- **Bereitgestellter Auszug**:
▽
All the Beauty and the Bloodshed
Nan Goldin hat viele Facetten. Sie revolutionierte mit ihren Bildern den Blick auf die queere Szene, erlebte die Aids-Pandemie, wurde abhängig von Opioiden und bekämpfte mit der Sackler-Familie einen der mächtigsten Namen in der Pharmaindustrie. Dies alles macht die preisgekrönte Dokumentation All the Beauty and the Bloodshed (u.a. Goldener Löwe) von Laura Poitras (Oscar für die Snowden Doku „Citizenfour“) zum Thema und verzettelt sich zuweilen dabei.
△
- **Aufgabenstellung**:
Beantworten Sie anhand des bereitgestellten Auszugs die folgenden Fragen:
1. Gegen welche Familie aus der Pharmaindustrie kämpfte Nan Goldin?
2. Von wem stammt die Dokumentation?
3. Für welchen Film erhielt die Regisseurin einen Oscar?

- **Vorliegendes Material**:
▽
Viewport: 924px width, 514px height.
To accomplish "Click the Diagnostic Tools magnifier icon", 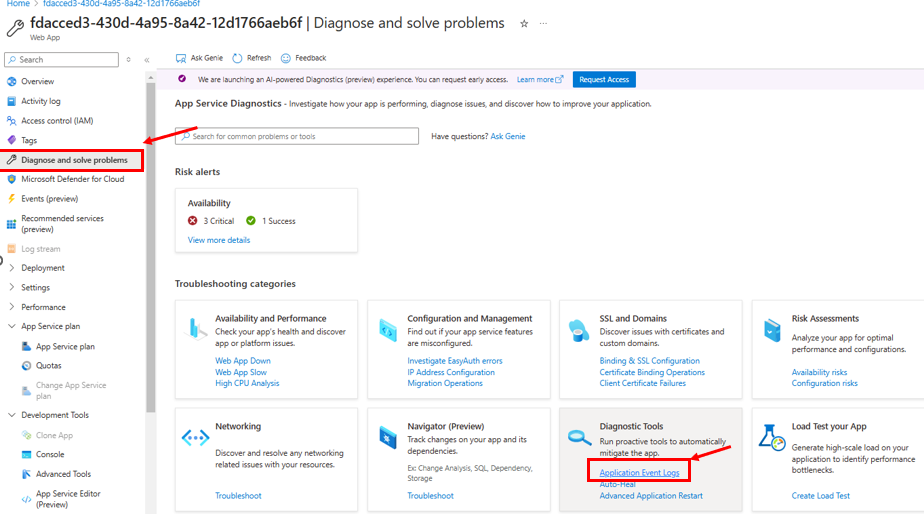I will (x=579, y=437).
△
- **Lösung**:
1. Gegen die Sackler-Familie.
2. Von Laura Poitras.
3. Für die Snowden-Doku „Citizenfour“.